Irvington Mayor Tony Vauss, East Orange Mayor Ted Green and Orange Mayor Dwayne D. Warren are joining Newark Mayor Ras Baraka to protest the program, saying it is leaving people abandoned in New Jersey. In a statement, Baraka strongly opposed the SOTA program, saying it is creating a burden for Newark.
According to the Newark Mayor’s Office, New York City has reportedly sent approximately 1,172 homeless families to Newark, which has the potential to double Newark’s homeless population.
According to a quote sent to the Irvington Herald from the Newark Mayor’s Office on Thursday, Dec. 5, “Mayor Baraka and (New York City) Mayor (Bill) de Blasio are making plans to meet and discuss the situation. The date is undetermined, and Mayor Baraka would like to withhold any comment until after that meeting takes place.”
According to Irvington Mayor Tony Vauss, moving homeless people around is a temporary solution.

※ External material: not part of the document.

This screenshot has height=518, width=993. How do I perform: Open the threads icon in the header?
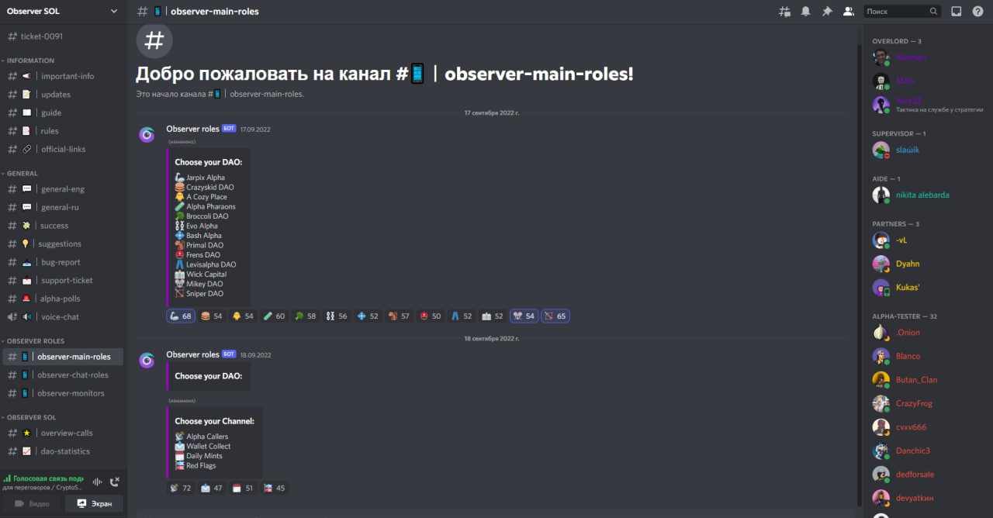tap(785, 12)
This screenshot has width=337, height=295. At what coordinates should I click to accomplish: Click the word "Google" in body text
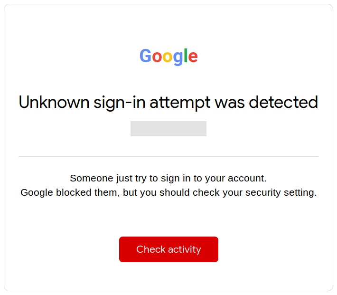point(37,193)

“It’s important that people from all walks of life have safe, clean and decent housing,” Vauss told the Irvington Herald on Saturday, Nov. 30. “This program creates a temporary fix to a major problem of the homeless. People need additional resources after the one year, such as job training and alternative means to take care of their families. This should’ve been taken into consideration when adopting such a program. People are now having their yearly rent paid up in advance and, at the end of the program, return back to the state they were in before the program. This is unacceptable.
“I’m currently working together with the mayors of Newark, East Orange and Orange and we’re working on solutions on how to deal with such a situation,” Vauss added.
Mayor Warren said people should only be placed in decent living spaces.
“Homeless people are human beings and not commodities, and should be treated as such,” Warren told the Irvington Herald in a phone interview on Thursday, Dec. 5. “We should be looking at decent housing for them, social services for them, and nourishing an educational environment for their children. Those are the ingredients to a sound and wholesome homelessness policy.
“The current situation, where homeless people are being sent out of their homeless environments with a limited subsidy for housing, falls well short of what we should be doing as a community and as a nation,” he added.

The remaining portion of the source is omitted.